Here are some records. Transcribe all of them exactly.

───── Data to examine ─────

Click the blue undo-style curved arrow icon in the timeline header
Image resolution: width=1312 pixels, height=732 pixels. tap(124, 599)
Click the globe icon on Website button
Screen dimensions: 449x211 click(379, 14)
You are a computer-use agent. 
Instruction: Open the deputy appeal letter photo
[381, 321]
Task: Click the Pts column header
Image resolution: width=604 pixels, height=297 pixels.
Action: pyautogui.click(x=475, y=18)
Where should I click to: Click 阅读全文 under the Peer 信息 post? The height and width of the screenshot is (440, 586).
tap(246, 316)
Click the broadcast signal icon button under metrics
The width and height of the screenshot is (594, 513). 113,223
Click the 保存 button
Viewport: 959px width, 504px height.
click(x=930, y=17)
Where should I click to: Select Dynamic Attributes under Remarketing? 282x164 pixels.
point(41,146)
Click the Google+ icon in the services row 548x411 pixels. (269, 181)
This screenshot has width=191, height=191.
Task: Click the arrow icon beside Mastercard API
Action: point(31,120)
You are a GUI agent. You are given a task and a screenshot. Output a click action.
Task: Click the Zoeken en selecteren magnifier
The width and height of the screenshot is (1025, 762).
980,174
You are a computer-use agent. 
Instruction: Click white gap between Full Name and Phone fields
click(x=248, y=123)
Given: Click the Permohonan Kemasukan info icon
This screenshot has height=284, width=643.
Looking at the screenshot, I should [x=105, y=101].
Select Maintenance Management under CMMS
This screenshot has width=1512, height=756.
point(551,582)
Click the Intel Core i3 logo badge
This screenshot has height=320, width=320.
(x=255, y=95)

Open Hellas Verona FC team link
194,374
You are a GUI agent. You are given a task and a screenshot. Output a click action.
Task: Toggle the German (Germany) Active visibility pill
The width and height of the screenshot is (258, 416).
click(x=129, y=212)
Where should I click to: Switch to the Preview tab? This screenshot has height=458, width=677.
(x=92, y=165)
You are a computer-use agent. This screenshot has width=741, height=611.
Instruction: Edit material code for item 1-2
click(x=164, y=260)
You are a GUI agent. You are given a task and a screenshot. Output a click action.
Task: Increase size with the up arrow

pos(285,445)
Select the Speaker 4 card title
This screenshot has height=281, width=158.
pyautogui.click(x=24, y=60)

─────

Solution below -
Click the blue undo-style curved arrow icon in the timeline header
Image resolution: width=1312 pixels, height=732 pixels. tap(124, 599)
Click the globe icon on Website button
Screen dimensions: 449x211 click(379, 14)
You are a computer-use agent. 
Instruction: Open the deputy appeal letter photo
[381, 321]
Task: Click the Pts column header
Image resolution: width=604 pixels, height=297 pixels.
Action: pyautogui.click(x=475, y=18)
Where should I click to: Click 阅读全文 under the Peer 信息 post? The height and width of the screenshot is (440, 586).
tap(246, 316)
Click the broadcast signal icon button under metrics
The width and height of the screenshot is (594, 513). 113,223
Click the 保存 button
Viewport: 959px width, 504px height.
click(x=930, y=17)
Where should I click to: Select Dynamic Attributes under Remarketing? 282x164 pixels.
point(41,146)
Click the Google+ icon in the services row 548x411 pixels. (269, 181)
This screenshot has width=191, height=191.
Task: Click the arrow icon beside Mastercard API
Action: point(31,120)
You are a GUI agent. You are given a task and a screenshot. Output a click action.
Task: Click the Zoeken en selecteren magnifier
The width and height of the screenshot is (1025, 762).
980,174
You are a computer-use agent. 
Instruction: Click white gap between Full Name and Phone fields
click(x=248, y=123)
Given: Click the Permohonan Kemasukan info icon
This screenshot has height=284, width=643.
Looking at the screenshot, I should [x=105, y=101].
Select Maintenance Management under CMMS
This screenshot has width=1512, height=756.
point(551,582)
Click the Intel Core i3 logo badge
This screenshot has height=320, width=320.
(x=255, y=95)

Open Hellas Verona FC team link
194,374
You are a GUI agent. You are given a task and a screenshot. Output a click action.
Task: Toggle the German (Germany) Active visibility pill
The width and height of the screenshot is (258, 416).
click(x=129, y=212)
Where should I click to: Switch to the Preview tab? This screenshot has height=458, width=677.
(x=92, y=165)
You are a computer-use agent. This screenshot has width=741, height=611.
Instruction: Edit material code for item 1-2
click(x=164, y=260)
You are a GUI agent. You are given a task and a screenshot. Output a click action.
Task: Increase size with the up arrow

pos(285,445)
Select the Speaker 4 card title
This screenshot has height=281, width=158.
pyautogui.click(x=24, y=60)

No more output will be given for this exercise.